On more than one occasion Jane Gardam's Old Filth has been recommended to me. And one more than one occasion I pulled the book from the library shelf and looked at it and then quietly slid it back into place. Gardam has won or been listed for all sorts of prizes and the New York Times makes note of her "typical excellence and compulsive readability". I've even got a handful of her other books in my reading piles. So, what's the problem you're probably thinking? I'm often a very predictable reader and one facet of my predictability is that I prefer to read about female protagonists. Not always (and nothing personal), but enough so that I will often pass on a book when I question whether the story has enough appeal or that I'll be able to empathize with the main character. And yes, I am trying to break myself of this habit.
Old Filth is Edward Feathers, an eighty-year-old widower who is the subject of this story. And while the reflections on a life begun at the edges of the Empire, the British Raj, sound appealing, what do I know about eighty-year-old men? Lucky for me Old Filth landed on my doorstep one day removing all excuses to pick the book up and discover that yes, some feelings are universal and that it is easy to empathize with a character like Edward Feathers. Old Filth is an ironic nickname for a variety of reasons, though not one bestowed with any sense of irony by his colleagues. Old Filth stands for 'Failed in London Try Hong Kong', which is what he did in his poor days just after the war when he was new to the bar. Despite a long and distinguished career as a lawyer and then judge, Filth feels decidedly dirty, however, thanks to a secret from his childhood he carries with him throughout his lifetime. Outwardly Filth is a modest man, well dressed however, if somewhat outdated in his style. As a matter of fact he's fastidious in all his ways.

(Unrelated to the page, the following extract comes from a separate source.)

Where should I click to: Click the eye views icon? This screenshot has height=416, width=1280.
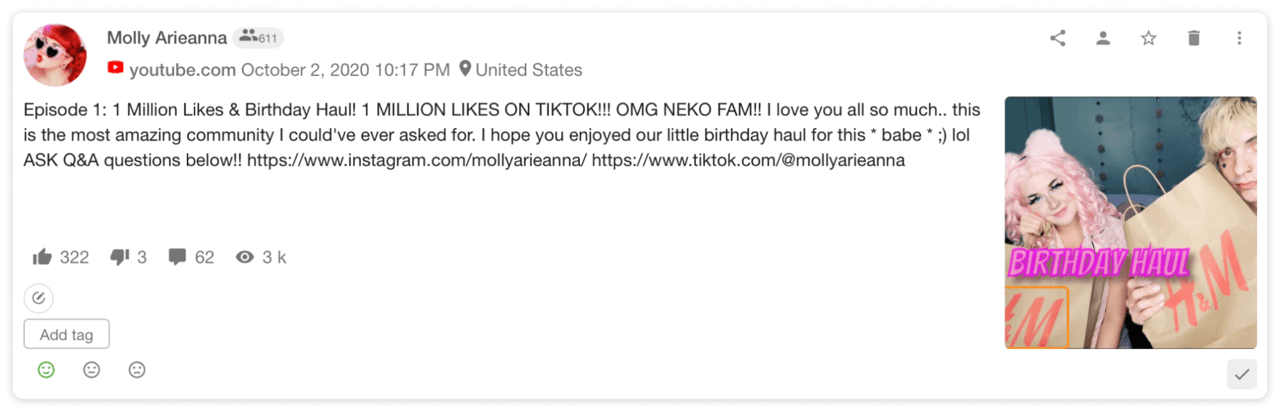pos(245,257)
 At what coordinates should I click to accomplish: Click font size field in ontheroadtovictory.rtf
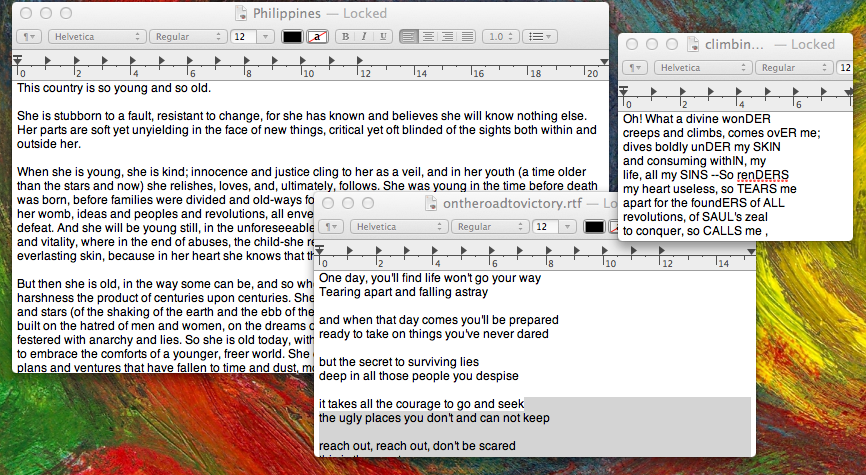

Yet his beginnings were none too illustrious. Born in Malay to an overworked colonial administrator father who drinks too much and a mother who succumbs to puerperal fever just days after his birth, he's raised by the daughter of his nursemaid who loves him obsessively. He grows up amongst the natives speaking their language and playing their games and is quite content with his life, though all but ignored by his father. Before his fifth birthday, he's sent back to England to begin his proper education and keep him out of harm's way (harm's way being tropical fevers). Along with two younger cousins he ends up in Wales in the care of foster parents. If Old Filth belongs in the "Dickensian pantheon of memorable characters", Ma Didds deserves a place there as well in the villainess hall of fame. Life is hellish for the children who are known as "Raj orphans". Like his father, Edward arrives with a stutter that is even more pronounced when he leaves Ma Didds' abusive household and enters boarding school. It's with Sir, the headmaster of the school that he's set on the straight and narrow and through his close friendship with another student with whose family he passes the school holidays.
The story moves around in time, Filth looking back on a full life yet feeling an emptiness all the same. His life begins in Malay, and after a successful career in Hong Kong he returns to England with his wife Betty, another Raj orphan, and they settle in Dorset. It's from this vantage point that he reflects on his youth and later marriage to a woman who is more a companion than a lover (in the passionate sense), and who has been harboring secrets of her own. It seems all Filth's best relationships are ended too soon, and those that endure are deficient in some way. He never seems to understand his wife and can never even remember the name of his long standing housekeeper, calling her Mrs.-er. In the end he feels a sense of loneliness and isolation, which is not surprising considering his shaky emotional foundation.
In Old Filth Gardam has created such an interesting character and placed him against the backdrop of the better part of the twentieth century and showing how he has been molded by people and places and events. Our first and last glimpses of him are through the eyes of his contemporaries, or at least his colleagues who think they know Filth, but we know better. He's not as easy a man to pinpoint as might be expected, and the story brings him full circle as he tries to make sense of his life. For all the foot dragging that went into picking up this book, I'm so glad I did as it was a rich reading experience and one I wouldn't mind repeating. I do have Gardam's companion novel, The Man in the Wooden Hat, which is Betty's story, to pick up soon. Many thanks to Europa Editions for sending this one my way.